**EXERCISE PROMPT**
Please tell how many of the lines below contain "dotted", using only a number.

── ENTRIES PROVIDED

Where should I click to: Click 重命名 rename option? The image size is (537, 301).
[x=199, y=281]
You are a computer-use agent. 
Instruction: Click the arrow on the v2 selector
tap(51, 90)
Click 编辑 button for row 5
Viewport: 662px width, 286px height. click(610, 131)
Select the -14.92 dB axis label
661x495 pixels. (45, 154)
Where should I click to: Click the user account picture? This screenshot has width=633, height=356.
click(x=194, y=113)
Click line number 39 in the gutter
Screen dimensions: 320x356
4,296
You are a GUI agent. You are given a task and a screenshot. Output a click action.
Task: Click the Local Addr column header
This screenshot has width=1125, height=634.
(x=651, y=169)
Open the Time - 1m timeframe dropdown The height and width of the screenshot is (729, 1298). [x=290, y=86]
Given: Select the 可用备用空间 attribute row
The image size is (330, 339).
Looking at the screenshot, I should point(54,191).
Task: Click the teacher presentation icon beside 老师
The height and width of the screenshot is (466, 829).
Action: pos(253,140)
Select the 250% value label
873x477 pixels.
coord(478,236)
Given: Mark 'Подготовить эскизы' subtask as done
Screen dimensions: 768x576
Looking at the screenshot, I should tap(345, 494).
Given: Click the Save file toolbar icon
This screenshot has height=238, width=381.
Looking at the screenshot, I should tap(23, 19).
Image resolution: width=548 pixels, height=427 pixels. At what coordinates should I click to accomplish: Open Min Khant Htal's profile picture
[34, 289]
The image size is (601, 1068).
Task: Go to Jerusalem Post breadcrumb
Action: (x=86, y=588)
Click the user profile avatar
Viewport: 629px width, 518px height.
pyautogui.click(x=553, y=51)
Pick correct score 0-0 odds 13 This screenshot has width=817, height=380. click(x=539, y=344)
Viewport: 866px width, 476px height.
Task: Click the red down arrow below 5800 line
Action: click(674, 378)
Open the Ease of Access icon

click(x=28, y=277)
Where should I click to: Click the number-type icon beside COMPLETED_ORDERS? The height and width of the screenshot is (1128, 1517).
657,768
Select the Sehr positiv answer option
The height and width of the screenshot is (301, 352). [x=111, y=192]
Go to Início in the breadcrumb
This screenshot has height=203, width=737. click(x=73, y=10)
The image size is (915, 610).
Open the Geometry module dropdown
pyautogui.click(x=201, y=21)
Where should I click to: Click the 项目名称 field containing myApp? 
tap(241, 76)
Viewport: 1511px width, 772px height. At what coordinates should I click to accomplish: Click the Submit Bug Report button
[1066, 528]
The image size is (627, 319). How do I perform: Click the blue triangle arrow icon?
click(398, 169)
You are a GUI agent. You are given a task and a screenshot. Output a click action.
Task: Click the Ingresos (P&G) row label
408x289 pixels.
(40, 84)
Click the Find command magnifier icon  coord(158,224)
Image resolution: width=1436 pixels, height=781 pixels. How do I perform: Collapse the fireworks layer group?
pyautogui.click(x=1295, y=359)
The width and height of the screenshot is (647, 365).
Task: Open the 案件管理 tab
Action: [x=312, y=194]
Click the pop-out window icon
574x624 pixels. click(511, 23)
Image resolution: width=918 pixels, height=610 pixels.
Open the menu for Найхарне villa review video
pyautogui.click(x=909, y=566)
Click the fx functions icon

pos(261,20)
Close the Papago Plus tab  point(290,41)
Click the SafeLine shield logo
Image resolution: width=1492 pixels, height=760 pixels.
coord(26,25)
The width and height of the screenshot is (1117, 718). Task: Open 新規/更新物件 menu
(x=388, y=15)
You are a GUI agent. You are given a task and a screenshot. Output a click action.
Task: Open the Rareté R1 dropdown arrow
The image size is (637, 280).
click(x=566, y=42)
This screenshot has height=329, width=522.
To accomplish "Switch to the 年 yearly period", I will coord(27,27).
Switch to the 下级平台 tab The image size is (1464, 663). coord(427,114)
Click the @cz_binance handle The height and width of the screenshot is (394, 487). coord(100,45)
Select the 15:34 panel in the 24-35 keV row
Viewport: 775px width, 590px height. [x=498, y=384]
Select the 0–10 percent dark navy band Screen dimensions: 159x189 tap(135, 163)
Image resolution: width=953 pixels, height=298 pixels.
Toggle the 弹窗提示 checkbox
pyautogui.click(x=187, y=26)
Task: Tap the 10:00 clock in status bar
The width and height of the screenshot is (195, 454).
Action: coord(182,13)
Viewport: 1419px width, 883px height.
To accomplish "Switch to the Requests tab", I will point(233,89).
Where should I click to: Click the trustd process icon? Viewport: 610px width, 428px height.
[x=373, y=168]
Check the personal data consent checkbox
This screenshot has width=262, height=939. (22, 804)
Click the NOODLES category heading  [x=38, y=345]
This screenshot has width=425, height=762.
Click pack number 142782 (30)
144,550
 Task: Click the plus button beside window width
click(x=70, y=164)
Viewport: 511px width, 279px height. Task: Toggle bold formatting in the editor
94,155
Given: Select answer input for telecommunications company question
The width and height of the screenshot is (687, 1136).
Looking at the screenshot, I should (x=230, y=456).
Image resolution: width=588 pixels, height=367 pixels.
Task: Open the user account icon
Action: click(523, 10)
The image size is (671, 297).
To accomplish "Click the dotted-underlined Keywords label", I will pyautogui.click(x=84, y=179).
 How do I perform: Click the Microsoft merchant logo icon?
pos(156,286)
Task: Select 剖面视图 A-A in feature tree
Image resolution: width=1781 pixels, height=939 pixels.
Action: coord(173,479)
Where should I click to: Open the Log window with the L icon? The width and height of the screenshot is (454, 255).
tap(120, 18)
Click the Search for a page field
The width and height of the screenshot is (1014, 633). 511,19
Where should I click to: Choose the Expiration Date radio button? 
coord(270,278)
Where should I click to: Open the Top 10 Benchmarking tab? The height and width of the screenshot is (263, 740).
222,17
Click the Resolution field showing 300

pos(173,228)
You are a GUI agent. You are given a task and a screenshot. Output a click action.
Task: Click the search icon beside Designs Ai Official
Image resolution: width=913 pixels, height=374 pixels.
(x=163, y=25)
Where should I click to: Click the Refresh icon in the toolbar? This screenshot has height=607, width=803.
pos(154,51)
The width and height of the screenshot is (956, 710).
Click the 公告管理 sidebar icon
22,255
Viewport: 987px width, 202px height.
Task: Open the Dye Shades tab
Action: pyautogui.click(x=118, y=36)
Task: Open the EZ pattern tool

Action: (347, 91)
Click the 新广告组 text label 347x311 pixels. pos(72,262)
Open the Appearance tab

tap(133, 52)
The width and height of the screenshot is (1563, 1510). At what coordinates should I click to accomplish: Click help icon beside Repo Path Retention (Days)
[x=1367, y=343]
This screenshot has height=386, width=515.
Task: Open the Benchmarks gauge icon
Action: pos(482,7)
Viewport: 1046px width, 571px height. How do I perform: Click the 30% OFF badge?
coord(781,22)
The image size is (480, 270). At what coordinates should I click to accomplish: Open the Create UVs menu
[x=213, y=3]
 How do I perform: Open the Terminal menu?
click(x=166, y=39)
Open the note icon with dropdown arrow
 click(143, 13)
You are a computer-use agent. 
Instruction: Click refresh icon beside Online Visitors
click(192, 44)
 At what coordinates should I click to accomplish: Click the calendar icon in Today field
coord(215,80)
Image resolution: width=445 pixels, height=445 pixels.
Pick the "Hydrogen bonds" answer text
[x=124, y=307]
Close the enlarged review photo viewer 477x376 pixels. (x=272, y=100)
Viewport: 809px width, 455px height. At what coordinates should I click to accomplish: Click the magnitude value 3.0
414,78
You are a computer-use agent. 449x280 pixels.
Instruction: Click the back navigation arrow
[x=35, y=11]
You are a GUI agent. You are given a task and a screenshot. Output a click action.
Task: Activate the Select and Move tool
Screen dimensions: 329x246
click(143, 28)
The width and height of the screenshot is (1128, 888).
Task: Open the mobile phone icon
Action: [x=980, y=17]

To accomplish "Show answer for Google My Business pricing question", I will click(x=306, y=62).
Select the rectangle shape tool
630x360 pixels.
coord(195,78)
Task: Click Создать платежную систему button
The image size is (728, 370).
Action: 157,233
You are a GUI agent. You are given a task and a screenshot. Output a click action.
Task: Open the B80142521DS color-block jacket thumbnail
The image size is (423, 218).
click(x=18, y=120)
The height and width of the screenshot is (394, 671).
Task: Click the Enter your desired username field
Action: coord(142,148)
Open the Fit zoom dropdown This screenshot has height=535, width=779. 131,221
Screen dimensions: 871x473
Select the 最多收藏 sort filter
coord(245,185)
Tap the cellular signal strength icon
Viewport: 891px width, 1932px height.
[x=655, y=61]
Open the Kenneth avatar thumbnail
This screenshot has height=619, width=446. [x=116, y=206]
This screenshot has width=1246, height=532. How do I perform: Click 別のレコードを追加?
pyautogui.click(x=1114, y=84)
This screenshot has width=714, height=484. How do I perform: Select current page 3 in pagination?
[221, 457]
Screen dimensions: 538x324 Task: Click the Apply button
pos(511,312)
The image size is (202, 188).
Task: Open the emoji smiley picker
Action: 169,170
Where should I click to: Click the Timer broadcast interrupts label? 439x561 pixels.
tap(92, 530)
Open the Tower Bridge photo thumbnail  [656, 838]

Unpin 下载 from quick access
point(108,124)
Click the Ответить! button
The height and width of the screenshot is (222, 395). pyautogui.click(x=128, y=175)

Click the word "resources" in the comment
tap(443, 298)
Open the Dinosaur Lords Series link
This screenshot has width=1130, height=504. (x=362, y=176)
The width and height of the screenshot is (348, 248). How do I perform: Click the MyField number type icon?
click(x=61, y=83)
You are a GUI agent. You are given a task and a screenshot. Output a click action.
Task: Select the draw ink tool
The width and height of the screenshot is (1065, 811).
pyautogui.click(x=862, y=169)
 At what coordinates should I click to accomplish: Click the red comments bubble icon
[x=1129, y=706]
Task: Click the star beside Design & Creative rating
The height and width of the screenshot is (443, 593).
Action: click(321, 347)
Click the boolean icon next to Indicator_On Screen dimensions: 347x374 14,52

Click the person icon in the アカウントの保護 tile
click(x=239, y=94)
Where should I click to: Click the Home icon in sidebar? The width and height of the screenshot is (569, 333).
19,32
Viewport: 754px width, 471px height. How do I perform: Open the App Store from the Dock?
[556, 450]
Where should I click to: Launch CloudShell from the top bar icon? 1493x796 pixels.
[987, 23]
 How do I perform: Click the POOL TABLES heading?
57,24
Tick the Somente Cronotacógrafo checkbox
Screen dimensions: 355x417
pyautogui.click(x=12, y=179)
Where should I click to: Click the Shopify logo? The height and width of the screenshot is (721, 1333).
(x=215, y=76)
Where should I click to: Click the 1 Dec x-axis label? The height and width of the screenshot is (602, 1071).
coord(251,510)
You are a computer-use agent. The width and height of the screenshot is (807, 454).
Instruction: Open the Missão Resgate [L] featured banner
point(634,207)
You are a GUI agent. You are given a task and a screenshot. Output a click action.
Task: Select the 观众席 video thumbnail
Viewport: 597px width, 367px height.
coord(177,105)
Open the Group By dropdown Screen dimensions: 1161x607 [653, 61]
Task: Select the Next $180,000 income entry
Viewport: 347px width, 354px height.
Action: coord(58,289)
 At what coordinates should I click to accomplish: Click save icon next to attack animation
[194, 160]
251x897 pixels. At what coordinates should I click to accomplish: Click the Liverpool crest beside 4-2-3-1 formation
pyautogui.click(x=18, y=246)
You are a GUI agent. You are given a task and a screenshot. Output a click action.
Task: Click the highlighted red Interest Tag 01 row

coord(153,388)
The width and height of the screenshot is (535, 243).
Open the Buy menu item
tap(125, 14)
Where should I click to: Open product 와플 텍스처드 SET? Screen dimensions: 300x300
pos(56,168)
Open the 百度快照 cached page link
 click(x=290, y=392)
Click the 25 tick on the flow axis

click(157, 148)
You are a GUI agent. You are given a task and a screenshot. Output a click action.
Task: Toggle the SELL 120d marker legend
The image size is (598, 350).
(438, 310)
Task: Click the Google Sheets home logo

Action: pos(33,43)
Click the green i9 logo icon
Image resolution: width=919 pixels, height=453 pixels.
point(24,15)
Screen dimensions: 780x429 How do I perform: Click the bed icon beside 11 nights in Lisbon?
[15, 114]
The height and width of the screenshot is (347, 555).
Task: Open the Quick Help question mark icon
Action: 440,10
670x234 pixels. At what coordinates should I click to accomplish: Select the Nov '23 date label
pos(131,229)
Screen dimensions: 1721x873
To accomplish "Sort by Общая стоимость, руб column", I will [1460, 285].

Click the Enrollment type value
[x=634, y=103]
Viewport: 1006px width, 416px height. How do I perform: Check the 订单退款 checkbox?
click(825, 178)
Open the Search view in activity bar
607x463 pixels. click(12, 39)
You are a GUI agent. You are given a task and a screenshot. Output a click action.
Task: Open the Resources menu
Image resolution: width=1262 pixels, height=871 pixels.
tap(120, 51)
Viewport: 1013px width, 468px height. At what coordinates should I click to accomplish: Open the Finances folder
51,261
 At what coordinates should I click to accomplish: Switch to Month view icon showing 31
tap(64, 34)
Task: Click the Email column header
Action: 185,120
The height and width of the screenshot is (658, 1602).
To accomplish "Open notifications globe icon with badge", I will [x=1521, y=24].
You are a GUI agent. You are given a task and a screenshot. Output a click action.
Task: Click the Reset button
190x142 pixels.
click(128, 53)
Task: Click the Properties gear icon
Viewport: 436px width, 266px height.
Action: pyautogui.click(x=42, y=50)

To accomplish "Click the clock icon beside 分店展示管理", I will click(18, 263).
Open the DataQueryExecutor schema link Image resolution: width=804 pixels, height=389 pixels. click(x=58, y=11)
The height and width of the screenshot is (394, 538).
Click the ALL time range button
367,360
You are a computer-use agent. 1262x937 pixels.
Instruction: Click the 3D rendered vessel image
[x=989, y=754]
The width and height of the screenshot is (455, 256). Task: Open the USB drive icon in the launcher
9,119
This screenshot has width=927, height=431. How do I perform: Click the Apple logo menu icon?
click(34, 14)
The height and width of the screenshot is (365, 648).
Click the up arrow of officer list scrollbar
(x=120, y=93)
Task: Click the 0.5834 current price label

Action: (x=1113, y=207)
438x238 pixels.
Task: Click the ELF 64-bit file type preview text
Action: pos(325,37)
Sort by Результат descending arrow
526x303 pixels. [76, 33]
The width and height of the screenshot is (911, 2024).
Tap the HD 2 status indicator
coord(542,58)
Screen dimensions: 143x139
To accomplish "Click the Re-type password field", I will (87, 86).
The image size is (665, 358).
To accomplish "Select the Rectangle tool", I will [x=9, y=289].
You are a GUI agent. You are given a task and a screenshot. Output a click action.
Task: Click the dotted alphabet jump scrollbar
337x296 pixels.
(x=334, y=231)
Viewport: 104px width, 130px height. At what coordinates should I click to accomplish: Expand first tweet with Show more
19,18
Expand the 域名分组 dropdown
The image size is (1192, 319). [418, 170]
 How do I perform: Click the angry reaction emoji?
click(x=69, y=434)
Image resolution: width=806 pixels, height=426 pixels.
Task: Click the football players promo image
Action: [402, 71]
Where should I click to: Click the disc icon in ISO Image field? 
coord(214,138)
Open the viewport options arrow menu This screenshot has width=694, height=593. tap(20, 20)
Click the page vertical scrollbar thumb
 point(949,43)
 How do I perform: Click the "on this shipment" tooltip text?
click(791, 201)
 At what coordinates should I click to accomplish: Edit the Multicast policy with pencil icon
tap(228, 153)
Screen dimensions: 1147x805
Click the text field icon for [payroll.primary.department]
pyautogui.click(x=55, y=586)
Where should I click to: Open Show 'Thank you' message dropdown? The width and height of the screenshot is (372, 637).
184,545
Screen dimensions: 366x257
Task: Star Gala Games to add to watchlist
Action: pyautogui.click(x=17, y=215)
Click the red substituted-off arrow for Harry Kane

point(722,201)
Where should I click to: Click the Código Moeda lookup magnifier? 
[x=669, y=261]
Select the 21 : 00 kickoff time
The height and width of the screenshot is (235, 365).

────

**EXPECTED OUTPUT**
2